## Directions for this task
In the proposal on IPFS records for URN/URI resolving, what signs a record in the DHT by default?

(Beginning of Provided text)

IPFS Records for URN/URI resolving via a DHT

This is a proposal to implement an additional DHT for Content-ID labeling. The goal here is to make URIs in general and URNs in particular resolvable to a CID. This will IPFS-clients able to ask the network for matching Content-ID(s) for a known URI/URN.

A record in this DHT is signed by an authority, by default either an IPNS-key or a Node-ID. While this alone isn’t establishing any trust in the record, there are several ways to establish a trusted anchor to the record.

One way is to include the Node-ID or the IPNS-key in a DNS record as an authorized key to publish IPFS records for this domain. As a practical example the IETF could publish an RFC under the URN urn:ietf:rfc:1149 and sign it with an IPNS key. The IPNS key can be shared between multiple nodes, avoiding a single point of failure. The IPNS key would be added to the DNS system, allowing DHT nodes to verify the source individually by verifying the signing key of the record with DNS requests. This measurement is just to avoid flooding of the DHT with false entries.

Example

The node interested in resolving urn:ietf:rfc:1149 is now hashing the string, and sending a request to the network. If the node is only interested in a certain type of verification, like DNS or a certain domain, this can be added as a filter, to avoid having to transfer large amounts of records which will be discarded anyway.

The DHT will respond with the matching record(s) and the client can ask his DNS server for the public key of the domain ietf.org to establish the trusted anchor.

Possible applications

Since the authority publishing and the string identifying the record are decoupled anyone can publish any string to be searched for. This allows for example to resolve digital object identifier, bibcodes but also regular URLs. This is useful for archiving purposes. Where a original source might go offline, but IPFS keeps a copy of the content for historical purposes - a prime example for this is archive.org which could publish the URLs they offer with a signature and store it to the DHT.

As a domain owner you could obviously also publish URLs for your domain in this DHT, if you migrated to IPFS and don’t want to offer an HTTP server anymore. This would allow browsers to resolve any old http links to your domain.

Web-Of-Trust / ION integration

On a person-to-person level those records could be used with a web-of-trust where persons exchange Decentralized Identifier into their contact list and use them to filter the records received from the DHT - the prime example here would be ION which is build with IPFS and Bitcoin. This allows without having to rely on any external system to publish CIDs under human-readable identifiers between persons.

(End of Provided text)
(Beginning of Recorded data)

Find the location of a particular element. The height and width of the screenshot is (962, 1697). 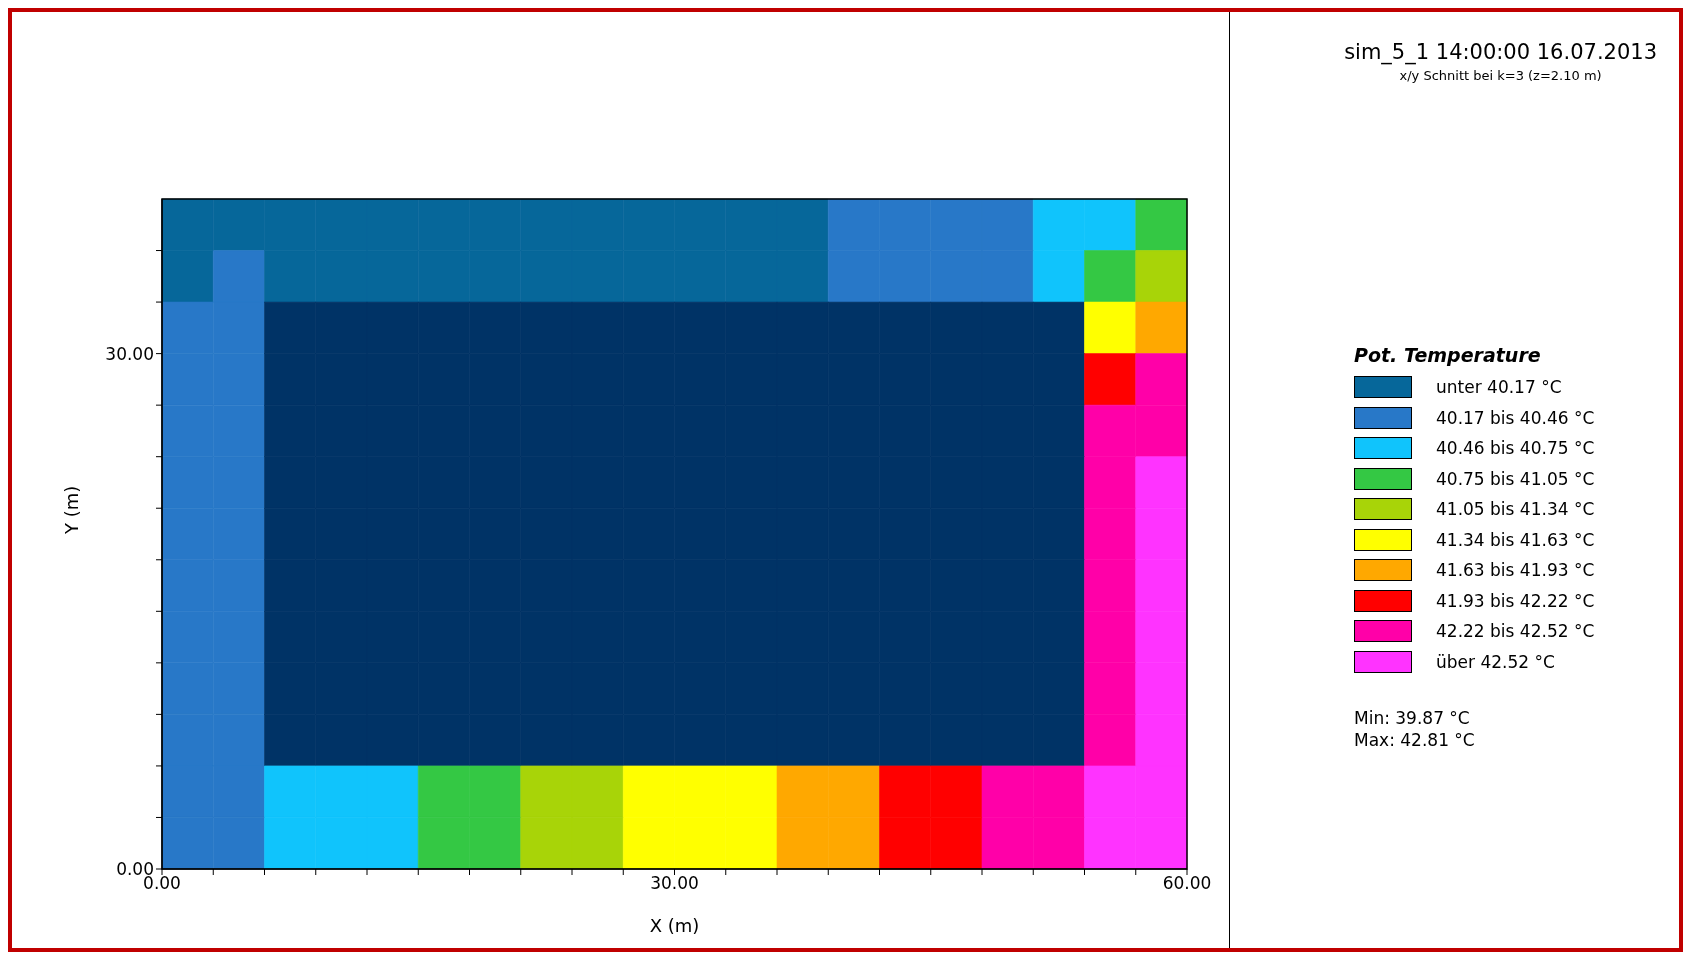

color-bar-label: 40.46 bis 40.75 °C is located at coordinates (1516, 448).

(End of Recorded data)

## Solved problem
By default, a record is signed by either an IPNS key or a Node-ID.